The trader attributed the tumble in steel prices to less stringent cuts in steel production mandated by the Chinese government for winter this year. The central government typically orders the suspension of approximately 30-40% of steel capacity in Tangshan during the country’s winter months (November to March), but so far this year cuts of only 15% of steel capacity have been imposed.
Short-selling worsens situation
Further exacerbating the situation is reported short-selling of silico-manganese futures by traders in anticipation of falling physical silico-manganese prices.
“Quite a few traders have been short-selling silico-manganese futures aggressively, which further pushed the price of silico-manganese futures down,” the trader said.
This short-selling of silico-manganese futures is also expected to affect sentiment for manganese ore prices and push down prices, which have been rangebound for the past few weeks.
Fastmarkets’ 44% manganese ore index, cif Tianjin inched down 1 cent week on week to $7.17 per dry metric tonne (dmtu) on Friday November 23. Fastmarkets’ 37% manganese ore index, cif Tianjin edged up 1 cent for the third consecutive week to $6.84 per dmtu.
Meanwhile, Fastmarkets’ 37% manganese ore index remained unchanged week on week at $6.04 per dmtu fob Port Elizabeth.
“There has been a global sell-off this week, even outside of the ferro-alloy markets, such as for methanol, coal, iron ore and rebar,” a second trader said.
Sentiment is weak and most market participants do not see the steel market becoming positive until next year.

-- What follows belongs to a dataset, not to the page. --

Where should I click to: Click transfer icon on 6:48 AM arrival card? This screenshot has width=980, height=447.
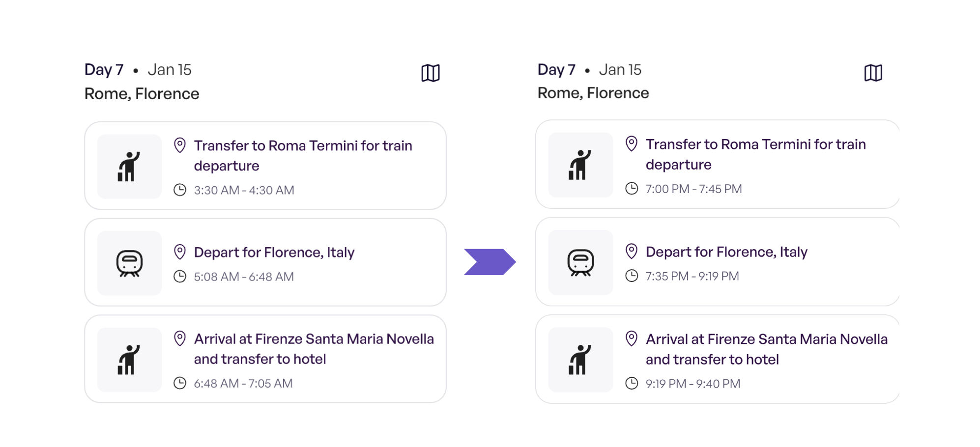[x=129, y=360]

“Steel mills are beginning to lose money because their sales are falling a lot due to the lack of demand and excess supply,” a steel mill said.
Effect on December silico-manganese tenders
“With less [steel] production cuts, steel supply will be higher, which will pressure steel prices down and this in turn has started to affect their demand for steelmaking raw materials, such as silico-manganese,” the steel producer said.
“Tenders for silico-manganese are due to be out this week but now I doubt there will be large tenders this week and maybe, steel mills might not announce tenders so soon for fear of incurring more costs,” the producer added.
While silico-manganese spot prices were still largely stable week on week at 8,400-8,500 yuan per tonne in-warehouse China on Friday, the steel producer said he expects spot prices to fall in December.